Hybrid-SAC gives systematic modelling of hybrid action spaces (where both discrete and continuous actions are present). For example, the agent might choose from high-level discrete actions (e.g. move, jump, fire), each of these being associated with continuous parameters (e.g. target coordinates for the move action, direction for the jump action,aiming angle for the fire action).

Dependencies

  • Requirements for training are same as cleanRL(v0.4.0).
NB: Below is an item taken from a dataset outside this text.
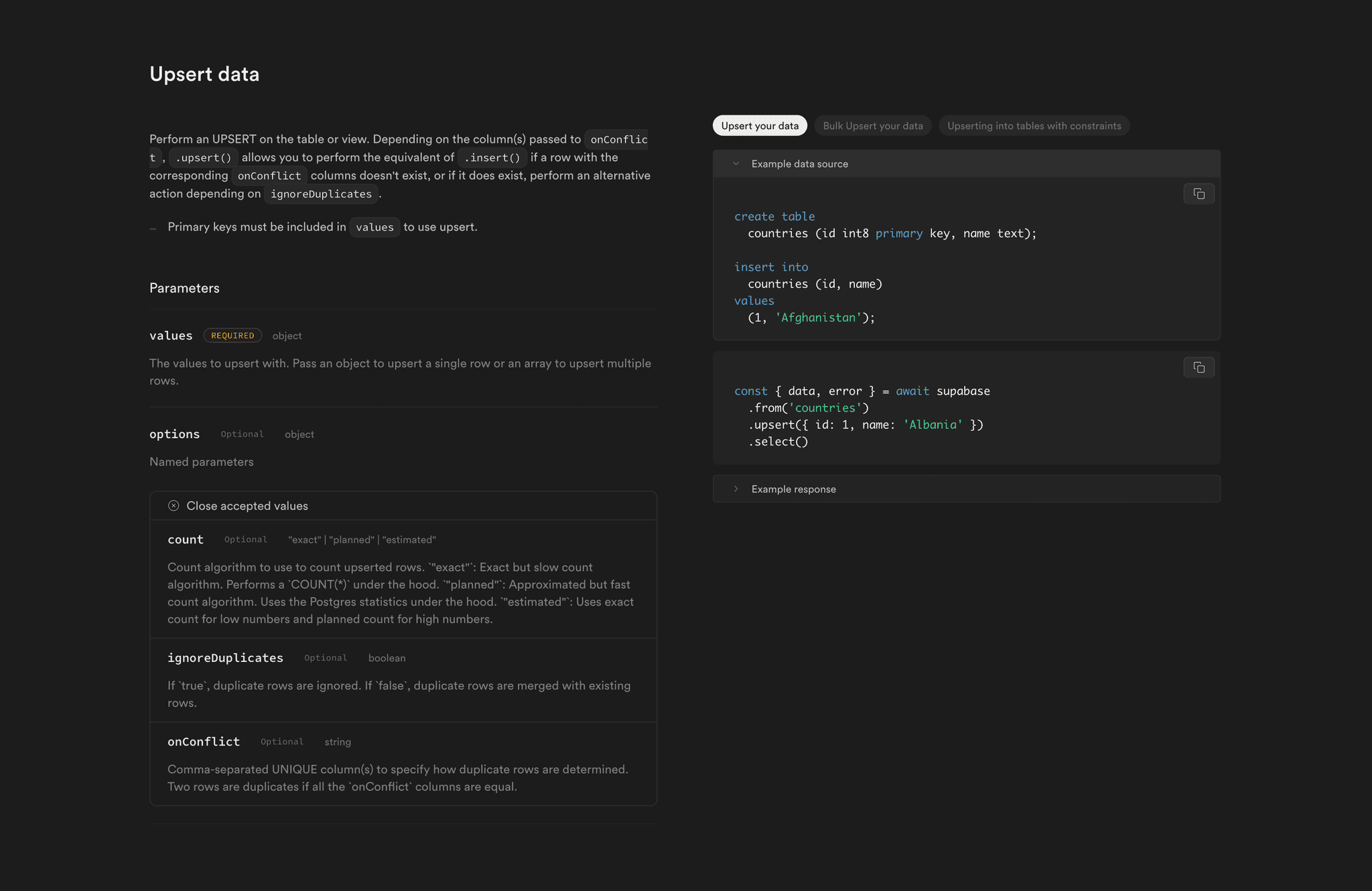
Task: Expand the Example response section
Action: pyautogui.click(x=793, y=488)
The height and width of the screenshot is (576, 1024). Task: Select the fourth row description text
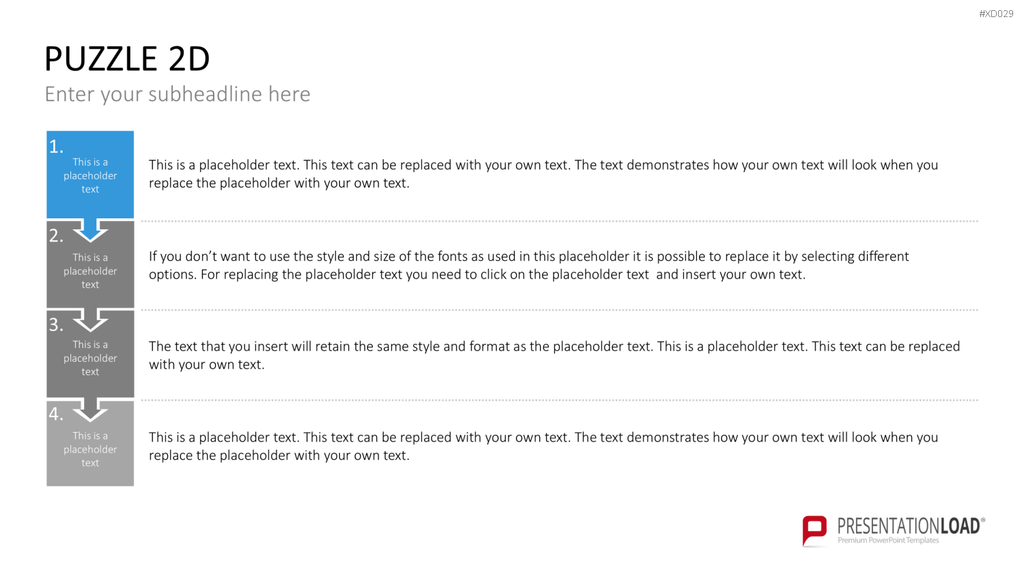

So pip install cleanrl will do.
  • Environments:
    • Platform: pip install -e git+https://github.com/cycraig/gym-platform#egg=gym_platform
    • Goal: pip install -e git+https://github.com/cycraig/gym-goal#egg=gym_goal
    • Soccer: pip install -e git+https://github.com/cycraig/gym-soccer#egg=gym_soccer

Inspired by cleanRL, this repo gives the single-file implementation of the algorithm. Hence, some funcitonalities (like multi-actor execution) are not possible. Although the training is not as efficient as it could be, it is helpful for understanding the algorithm.
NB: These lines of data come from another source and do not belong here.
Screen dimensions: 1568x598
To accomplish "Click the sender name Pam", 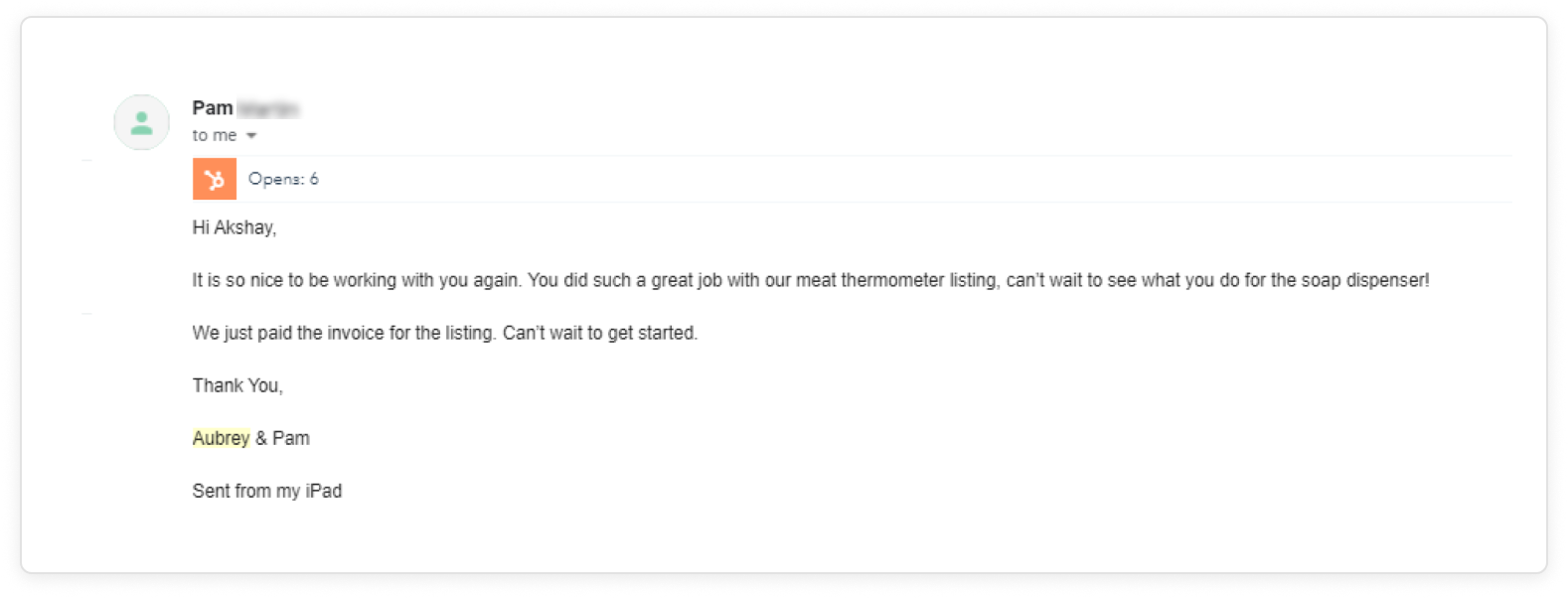I will [x=213, y=107].
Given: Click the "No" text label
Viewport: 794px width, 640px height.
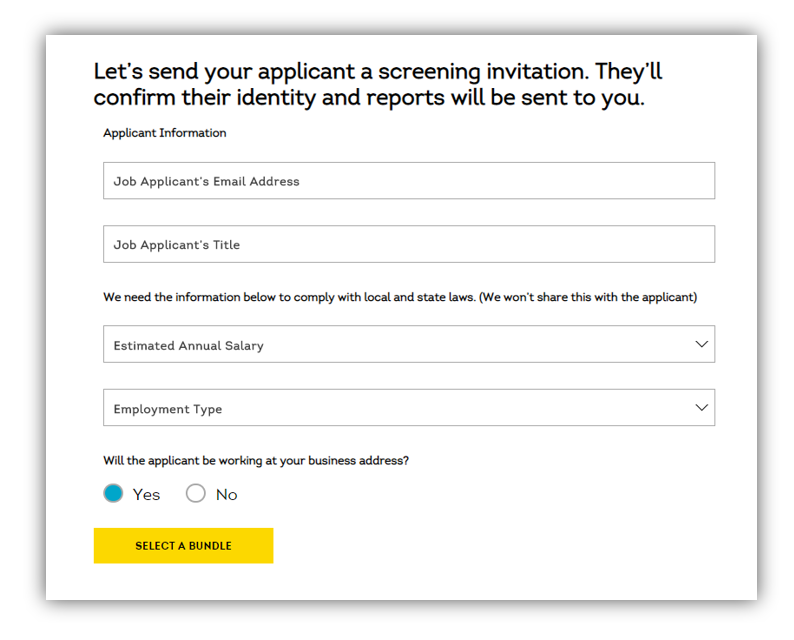Looking at the screenshot, I should point(226,495).
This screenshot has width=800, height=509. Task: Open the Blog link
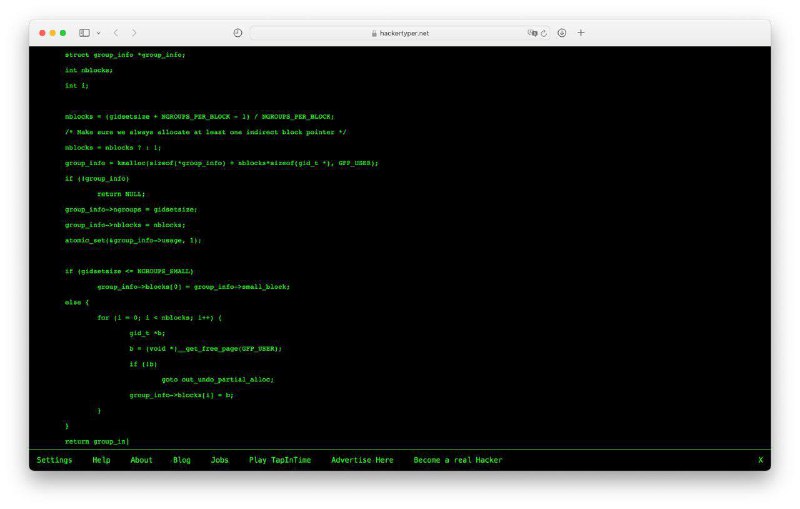click(x=181, y=460)
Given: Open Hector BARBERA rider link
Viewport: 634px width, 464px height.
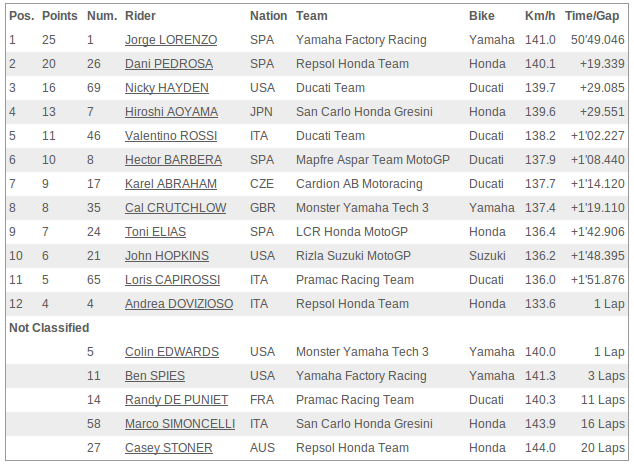Looking at the screenshot, I should coord(173,160).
The paper experiments the with the following three environments:

Platform

  • Task: To avoid enemies and travel across the platfroms to reach a goal. Episode ends if the agent touches an enemy or falls into a gap between platforms.
  • Observations: 9-dimensional vector containing positions and velocities of the player and the enemies along with the features of the platforms.
  • Actions: 3 discrete actions, each associated with 1D continuous component.
    • run(dx)
    • hop(dx)
    • leap(dx)
  • Reward: Based on the distance travelled.
  • To train the agent,
python hybrid_sac_platform.py --seed 7 --gym-id Platform-v0 --total-timesteps 100000 --learning-starts 1000
  • After training for 100k steps (~14k episodes), the agent learns to travel till the end:
Behavior of trained agent Max reward is 1.0

Goal

  • Task: Kick a ball past the keeper. Episode ends if the ball enters the goals, is captured by the keeper, or leaves the play area.
  • Observations: 17-dimensional vector containing positions, velocities, etc of the player, the ball and the goalie.
  • Actions:3 discrete actions, each associated with 2D, 1D and 1D continuous components respectively.
    • kick-to(x, y)
    • shoot-goal-left(y)
    • shoot-goal-right(y)
  • Reward: 50 for goal, -distance(ball, goal) otherwise.
  • To train the agent,
python hybrid_sac_goal.py --seed 74 --gym-id Goal-v0 --total-timesteps 200000 --learning-starts 257
  • After training for 200k steps (~82k episodes), the agent roughly learns a policy to score a goal:
Behavior of trained agent Probability of scoring a goal
  • This agent achives p_goal of ~0.5, whereas the paper achieves ~0.73. Thus, more tuning is required to match the performance.

Soccer

  • Task: Score a goal. Episode ends if the ball leaves the play area or enters the goal area.
  • Observations: 59-dimensional vector containing relative positions and velocities of the player and the ball.
  • Actions: 3 discrete actions, each associated with 2D, 1D and 2D continuous components respectively.
    • dash(power, angle)
    • turn(angle)
    • kick(power, angle)
  • Reward: Informative reward which guides the player to reach the ball and kick the ball towards the goal.
  • To train the agent,
python hybrid_sac_soccer.py --seed 2 --gym-id SoccerScoreGoal-v0 --total-timesteps 3500000 --learning-starts 257 
  • After training for 3.5M steps (~28k episodes), the agent learns to approach the ball and kick it towards the goal:
Behavior of trained agent Probability of scoring a goal
  • The paper achieves p_goal of ~0.6. More tuning is required to match the performance.

TODOs

  • Train soccer environment
  • Hyperparameter tuning
  • Refactoring
  • Center-align the tables
  • Add proper inference code to run the trained agent

References

  • This SAC-discrete implementation served as a guide in the process.
  • Wrappers for the environments are taken from MP-DQN.